Trump ameaça destruir Irã em 1 dia se não aceitar cessar-fogo

Donald Trump em coletiva de imprensa, falando sobre a guerra no Irã e o ultimato de destruição.
O presidente norte-americano Donald Trump durante coletiva de imprensa, onde proferiu ameaças ao Irã.

Em 6 de abril de 2026, Trump deu prazo para acordo. Ataques podem atingir infraestrutura vital e forçar controle dos EUA no Estreito de Ormuz.

Em uma escalada retórica dramática na guerra contra o Irã, o presidente norte-americano Donald Trump alertou nesta segunda-feira (6 de abril de 2026) que o país persa poderá ser "destruído em menos de um dia" caso não aceite um cessar-fogo. A declaração, feita durante entrevista a jornalistas, estabelece um ultimato rigoroso: Teerã tem até terça-feira (7 de abril de 2026), às 21h (horário de Brasília), para firmar um acordo que encerre o conflito. A ameaça não apenas intensifica a tensão global, mas também coloca em jogo a infraestrutura iraniana, a vida de milhões de pessoas e o controle de uma rota marítima vital para o comércio internacional.
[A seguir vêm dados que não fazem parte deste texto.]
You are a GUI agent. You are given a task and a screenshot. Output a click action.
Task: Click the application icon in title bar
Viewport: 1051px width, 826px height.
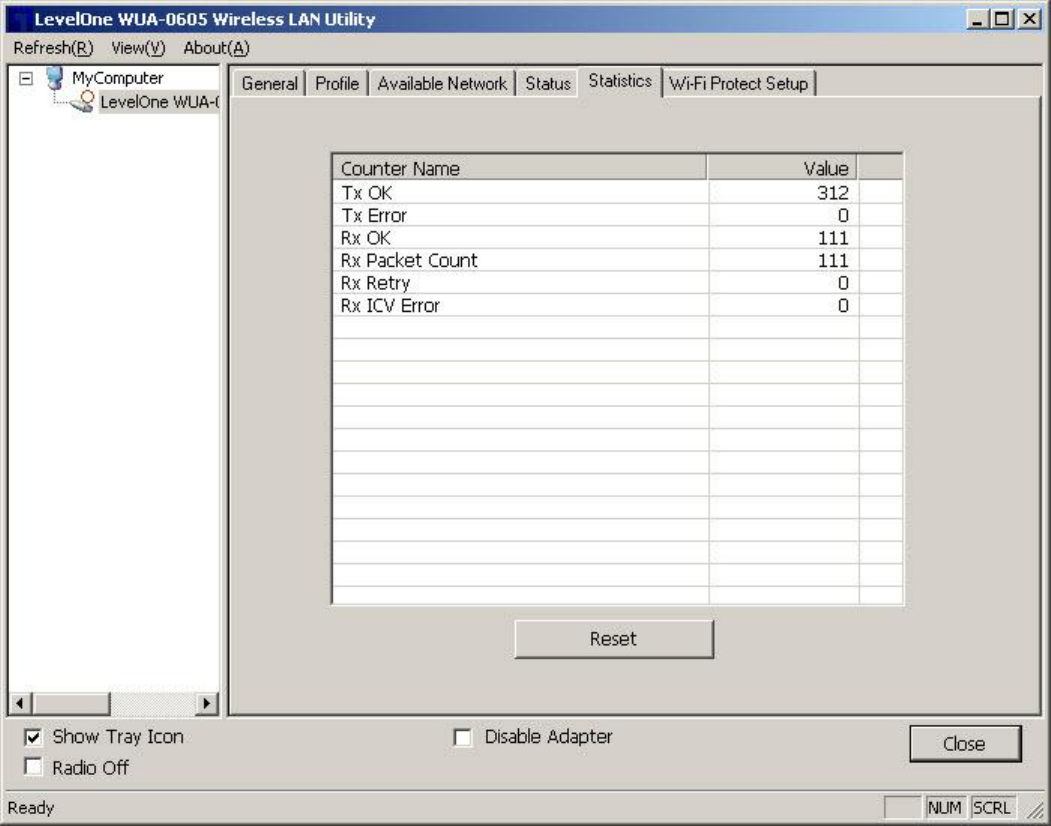pyautogui.click(x=17, y=19)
"Estamos indo muito bem. Em um nível que ninguém nunca viu antes. O país inteiro poderia ser destruído em uma noite. E essa noite pode ser amanhã à noite", enfatizou Trump, deixando claro o prazo iminente para a resposta iraniana. A retórica pesada visa pressionar Teerã a ceder às demandas de Washington.

Na ausência de um acordo "satisfatório" para os Estados Unidos, o líder republicano detalhou as consequências devastadoras: o Irã sofrerá ataques massivos contra pilares estratégicos de sua infraestrutura, incluindo plantas energéticas e pontes. Trump declarou abertamente sua intenção de fazer o país "voltar à idade da pedra", estimando que uma reconstrução completa levaria mais de duas décadas. Tal devastação implicaria um custo humano e econômico incalculável, transformando a vida de milhões de cidadãos iranianos e alterando drasticamente a dinâmica regional.

Entre as condições indispensáveis para um cessar-fogo, Trump destacou a reabertura do estratégico Estreito de Ormuz. Ele propôs que os Estados Unidos assumissem a administração da via marítima, impondo uma taxa de pedágio aos navios que por ali transitarem. Esta medida, se implementada, alteraria significativamente o controle de uma das rotas mais cruciais para o transporte de petróleo global.

"Eu preferiria fazer isso a deixar que eles ficassem com isso. Por que deveríamos? Nós somos os vencedores. Nós vencemos. Eles foram derrotados militarmente", argumentou o presidente, sublinhando a percepção de vitória dos EUA no conflito e a reivindicação de controle sobre recursos estratégicos.